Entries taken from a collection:

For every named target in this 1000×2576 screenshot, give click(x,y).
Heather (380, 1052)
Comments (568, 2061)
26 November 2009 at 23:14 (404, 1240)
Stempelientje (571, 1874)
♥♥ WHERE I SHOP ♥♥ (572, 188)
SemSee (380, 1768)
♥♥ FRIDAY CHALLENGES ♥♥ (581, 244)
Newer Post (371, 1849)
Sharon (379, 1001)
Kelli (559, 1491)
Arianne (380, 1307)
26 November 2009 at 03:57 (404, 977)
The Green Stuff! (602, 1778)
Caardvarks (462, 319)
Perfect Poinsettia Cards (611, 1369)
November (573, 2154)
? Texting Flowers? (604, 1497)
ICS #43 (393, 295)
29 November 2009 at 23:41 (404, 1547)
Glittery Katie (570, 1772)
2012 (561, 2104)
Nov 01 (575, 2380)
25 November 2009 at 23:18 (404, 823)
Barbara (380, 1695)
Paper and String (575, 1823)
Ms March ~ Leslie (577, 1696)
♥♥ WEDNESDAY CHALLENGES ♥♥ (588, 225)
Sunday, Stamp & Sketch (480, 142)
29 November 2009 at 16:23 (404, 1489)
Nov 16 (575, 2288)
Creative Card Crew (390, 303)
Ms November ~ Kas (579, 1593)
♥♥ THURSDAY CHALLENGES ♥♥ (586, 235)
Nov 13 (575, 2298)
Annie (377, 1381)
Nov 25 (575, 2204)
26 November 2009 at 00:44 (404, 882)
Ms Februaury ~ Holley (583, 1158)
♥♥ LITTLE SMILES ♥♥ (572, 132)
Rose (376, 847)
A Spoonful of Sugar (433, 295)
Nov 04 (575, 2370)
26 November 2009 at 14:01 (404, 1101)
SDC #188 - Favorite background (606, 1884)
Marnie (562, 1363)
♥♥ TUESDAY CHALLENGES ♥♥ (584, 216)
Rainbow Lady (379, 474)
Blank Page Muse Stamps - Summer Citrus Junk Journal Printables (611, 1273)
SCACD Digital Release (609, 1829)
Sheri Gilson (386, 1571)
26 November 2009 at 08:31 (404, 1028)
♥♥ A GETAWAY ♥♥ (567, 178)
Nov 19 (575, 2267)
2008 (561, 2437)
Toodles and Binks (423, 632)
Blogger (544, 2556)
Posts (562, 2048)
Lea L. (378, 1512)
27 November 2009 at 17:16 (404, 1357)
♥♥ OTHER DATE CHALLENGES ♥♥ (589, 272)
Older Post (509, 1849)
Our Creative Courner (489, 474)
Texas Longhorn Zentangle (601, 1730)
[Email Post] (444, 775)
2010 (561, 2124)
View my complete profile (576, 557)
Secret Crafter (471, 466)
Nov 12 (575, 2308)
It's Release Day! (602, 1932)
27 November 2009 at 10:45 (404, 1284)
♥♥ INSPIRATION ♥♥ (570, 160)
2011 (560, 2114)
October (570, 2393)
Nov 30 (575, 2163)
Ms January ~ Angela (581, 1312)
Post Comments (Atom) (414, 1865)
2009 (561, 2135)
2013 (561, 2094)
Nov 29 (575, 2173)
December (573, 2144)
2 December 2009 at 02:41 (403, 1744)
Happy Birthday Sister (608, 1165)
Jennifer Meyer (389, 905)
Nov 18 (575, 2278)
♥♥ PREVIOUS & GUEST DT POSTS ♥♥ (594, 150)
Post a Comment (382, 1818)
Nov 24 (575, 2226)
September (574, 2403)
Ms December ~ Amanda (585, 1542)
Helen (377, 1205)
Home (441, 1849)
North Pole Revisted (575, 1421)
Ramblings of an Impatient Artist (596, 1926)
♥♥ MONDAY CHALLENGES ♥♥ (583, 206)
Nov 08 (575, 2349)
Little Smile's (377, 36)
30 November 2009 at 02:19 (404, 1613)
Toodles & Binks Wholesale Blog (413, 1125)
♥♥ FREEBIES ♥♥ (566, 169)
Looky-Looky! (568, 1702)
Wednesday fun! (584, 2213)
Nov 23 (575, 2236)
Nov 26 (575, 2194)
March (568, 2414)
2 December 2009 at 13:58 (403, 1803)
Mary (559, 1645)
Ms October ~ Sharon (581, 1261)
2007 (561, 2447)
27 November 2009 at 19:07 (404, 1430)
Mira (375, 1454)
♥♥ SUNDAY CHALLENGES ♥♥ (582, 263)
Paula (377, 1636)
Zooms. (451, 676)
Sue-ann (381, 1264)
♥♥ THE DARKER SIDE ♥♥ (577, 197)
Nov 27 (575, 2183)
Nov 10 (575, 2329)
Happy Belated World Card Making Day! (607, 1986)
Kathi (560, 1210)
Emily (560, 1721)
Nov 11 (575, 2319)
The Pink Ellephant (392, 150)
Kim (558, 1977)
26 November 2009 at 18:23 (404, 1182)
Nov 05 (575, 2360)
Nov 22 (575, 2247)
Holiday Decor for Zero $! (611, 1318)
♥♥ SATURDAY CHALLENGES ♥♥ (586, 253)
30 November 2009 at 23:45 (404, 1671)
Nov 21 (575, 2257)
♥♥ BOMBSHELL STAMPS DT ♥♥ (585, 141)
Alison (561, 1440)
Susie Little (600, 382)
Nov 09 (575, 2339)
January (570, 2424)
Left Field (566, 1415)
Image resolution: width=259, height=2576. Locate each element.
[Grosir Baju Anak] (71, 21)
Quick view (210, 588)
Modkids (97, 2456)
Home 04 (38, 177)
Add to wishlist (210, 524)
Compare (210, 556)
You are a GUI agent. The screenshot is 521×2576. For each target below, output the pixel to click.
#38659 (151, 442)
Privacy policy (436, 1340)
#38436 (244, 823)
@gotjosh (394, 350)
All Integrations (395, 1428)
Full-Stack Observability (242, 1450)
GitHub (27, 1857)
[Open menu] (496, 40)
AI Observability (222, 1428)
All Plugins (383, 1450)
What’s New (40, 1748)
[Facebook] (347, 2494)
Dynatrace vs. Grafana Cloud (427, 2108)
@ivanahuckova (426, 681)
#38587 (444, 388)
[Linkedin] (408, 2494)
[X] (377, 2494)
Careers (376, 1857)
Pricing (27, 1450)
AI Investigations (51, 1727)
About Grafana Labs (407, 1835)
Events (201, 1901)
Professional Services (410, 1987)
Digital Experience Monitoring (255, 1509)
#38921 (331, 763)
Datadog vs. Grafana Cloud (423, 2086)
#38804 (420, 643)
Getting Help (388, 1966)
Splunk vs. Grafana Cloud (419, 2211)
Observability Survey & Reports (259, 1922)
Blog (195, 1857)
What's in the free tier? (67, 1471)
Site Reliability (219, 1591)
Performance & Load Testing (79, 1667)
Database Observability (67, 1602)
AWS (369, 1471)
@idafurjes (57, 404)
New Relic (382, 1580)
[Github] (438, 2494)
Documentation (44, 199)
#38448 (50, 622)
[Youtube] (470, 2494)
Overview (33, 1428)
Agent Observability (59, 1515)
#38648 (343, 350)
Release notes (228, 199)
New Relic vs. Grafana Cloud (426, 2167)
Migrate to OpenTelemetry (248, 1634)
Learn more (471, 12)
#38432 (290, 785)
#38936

INSTRUCTIONS TO FOLLOW —
Exact output of every entry is required.

EXERCISE OUTPUT —
For every named target in this 1000×2576 screenshot, give click(x,y).
Heather (380, 1052)
Comments (568, 2061)
26 November 2009 at 23:14 (404, 1240)
Stempelientje (571, 1874)
♥♥ WHERE I SHOP ♥♥ (572, 188)
SemSee (380, 1768)
♥♥ FRIDAY CHALLENGES ♥♥ (581, 244)
Newer Post (371, 1849)
Sharon (379, 1001)
Kelli (559, 1491)
Arianne (380, 1307)
26 November 2009 at 03:57 (404, 977)
The Green Stuff! (602, 1778)
Caardvarks (462, 319)
Perfect Poinsettia Cards (611, 1369)
November (573, 2154)
? Texting Flowers? (604, 1497)
ICS #43 (393, 295)
29 November 2009 at 23:41 (404, 1547)
Glittery Katie (570, 1772)
2012 (561, 2104)
Nov 01 (575, 2380)
25 November 2009 at 23:18 (404, 823)
Barbara (380, 1695)
Paper and String (575, 1823)
Ms March ~ Leslie (577, 1696)
♥♥ WEDNESDAY CHALLENGES ♥♥ (588, 225)
Sunday, Stamp & Sketch (480, 142)
29 November 2009 at 16:23 (404, 1489)
Nov 16 (575, 2288)
Creative Card Crew (390, 303)
Ms November ~ Kas (579, 1593)
♥♥ THURSDAY CHALLENGES ♥♥ (586, 235)
Nov 13 (575, 2298)
Annie (377, 1381)
Nov 25 (575, 2204)
26 November 2009 at 00:44 (404, 882)
Ms Februaury ~ Holley (583, 1158)
♥♥ LITTLE SMILES ♥♥ (572, 132)
Rose (376, 847)
A Spoonful of Sugar (433, 295)
Nov 04 (575, 2370)
26 November 2009 at 14:01 (404, 1101)
SDC #188 - Favorite background (606, 1884)
Marnie (562, 1363)
♥♥ TUESDAY CHALLENGES ♥♥ (584, 216)
Rainbow Lady (379, 474)
Blank Page Muse Stamps - Summer Citrus Junk Journal Printables (611, 1273)
SCACD Digital Release (609, 1829)
Sheri Gilson (386, 1571)
26 November 2009 at 08:31 (404, 1028)
♥♥ A GETAWAY ♥♥ (567, 178)
Nov 19 (575, 2267)
2008 (561, 2437)
Toodles and Binks (423, 632)
Blogger (544, 2556)
Posts (562, 2048)
Lea L. (378, 1512)
27 November 2009 at 17:16 (404, 1357)
♥♥ OTHER DATE CHALLENGES ♥♥ (589, 272)
Older Post (509, 1849)
Our Creative Courner (489, 474)
Texas Longhorn Zentangle (601, 1730)
[Email Post] (444, 775)
2010 (561, 2124)
View my complete profile (576, 557)
Secret Crafter (471, 466)
Nov 12 (575, 2308)
It's Release Day! (602, 1932)
27 November 2009 at 10:45 (404, 1284)
♥♥ INSPIRATION ♥♥ (570, 160)
2011 (560, 2114)
October (570, 2393)
Nov 30 (575, 2163)
Ms January ~ Angela (581, 1312)
Post Comments (Atom) (414, 1865)
2009 (561, 2135)
2013 (561, 2094)
Nov 29 (575, 2173)
December (573, 2144)
2 December 2009 at 02:41 (403, 1744)
Happy Birthday Sister (608, 1165)
Jennifer Meyer (389, 905)
Nov 18 (575, 2278)
♥♥ PREVIOUS & GUEST DT POSTS ♥♥ (594, 150)
Post a Comment (382, 1818)
Nov 24 (575, 2226)
September (574, 2403)
Ms December ~ Amanda (585, 1542)
Helen (377, 1205)
Home (441, 1849)
North Pole Revisted (575, 1421)
Ramblings of an Impatient Artist (596, 1926)
♥♥ MONDAY CHALLENGES ♥♥ (583, 206)
Nov 08 (575, 2349)
Little Smile's (377, 36)
30 November 2009 at 02:19 (404, 1613)
Toodles & Binks Wholesale Blog (413, 1125)
♥♥ FREEBIES ♥♥ (566, 169)
Looky-Looky! (568, 1702)
Wednesday fun! (584, 2213)
Nov 23 (575, 2236)
Nov 26 (575, 2194)
March (568, 2414)
2 December 2009 at 13:58 (403, 1803)
Mary (559, 1645)
Ms October ~ Sharon (581, 1261)
2007 (561, 2447)
27 November 2009 at 19:07 (404, 1430)
Mira (375, 1454)
♥♥ SUNDAY CHALLENGES ♥♥ (582, 263)
Paula (377, 1636)
Zooms. (451, 676)
Sue-ann (381, 1264)
♥♥ THE DARKER SIDE ♥♥ (577, 197)
Nov 27 (575, 2183)
Nov 10 (575, 2329)
Happy Belated World Card Making Day! (607, 1986)
Kathi (560, 1210)
Emily (560, 1721)
Nov 11 (575, 2319)
The Pink Ellephant (392, 150)
Kim (558, 1977)
26 November 2009 at 18:23 (404, 1182)
Nov 05 (575, 2360)
Nov 22 (575, 2247)
Holiday Decor for Zero $! (611, 1318)
♥♥ SATURDAY CHALLENGES ♥♥ (586, 253)
30 November 2009 at 23:45 (404, 1671)
Nov 21 (575, 2257)
♥♥ BOMBSHELL STAMPS DT ♥♥ (585, 141)
Alison (561, 1440)
Susie Little (600, 382)
Nov 09 (575, 2339)
January (570, 2424)
Left Field (566, 1415)
Image resolution: width=259, height=2576. Locate each element.
[Grosir Baju Anak] (71, 21)
Quick view (210, 588)
Modkids (97, 2456)
Home 04 (38, 177)
Add to wishlist (210, 524)
Compare (210, 556)
You are a GUI agent. The screenshot is 521×2576. For each target below, output the pixel to click.
#38659 (151, 442)
Privacy policy (436, 1340)
#38436 (244, 823)
@gotjosh (394, 350)
All Integrations (395, 1428)
Full-Stack Observability (242, 1450)
GitHub (27, 1857)
[Open menu] (496, 40)
AI Observability (222, 1428)
All Plugins (383, 1450)
What’s New (40, 1748)
[Facebook] (347, 2494)
Dynatrace vs. Grafana Cloud (427, 2108)
@ivanahuckova (426, 681)
#38587 (444, 388)
[Linkedin] (408, 2494)
[X] (377, 2494)
Careers (376, 1857)
Pricing (27, 1450)
AI Investigations (51, 1727)
About Grafana Labs (407, 1835)
Events (201, 1901)
Professional Services (410, 1987)
Digital Experience Monitoring (255, 1509)
#38921 (331, 763)
Datadog vs. Grafana Cloud (423, 2086)
#38804 (420, 643)
Getting Help (388, 1966)
Splunk vs. Grafana Cloud (419, 2211)
Observability Survey & Reports (259, 1922)
Blog (195, 1857)
What's in the free tier? (67, 1471)
Site Reliability (219, 1591)
Performance & Load Testing (79, 1667)
Database Observability (67, 1602)
AWS (369, 1471)
@idafurjes (57, 404)
New Relic (382, 1580)
[Github] (438, 2494)
Documentation (44, 199)
#38448 (50, 622)
[Youtube] (470, 2494)
Overview (33, 1428)
Agent Observability (59, 1515)
#38648 (343, 350)
Release notes (228, 199)
New Relic vs. Grafana Cloud (426, 2167)
Migrate to OpenTelemetry (248, 1634)
Learn more (471, 12)
#38432 (290, 785)
#38936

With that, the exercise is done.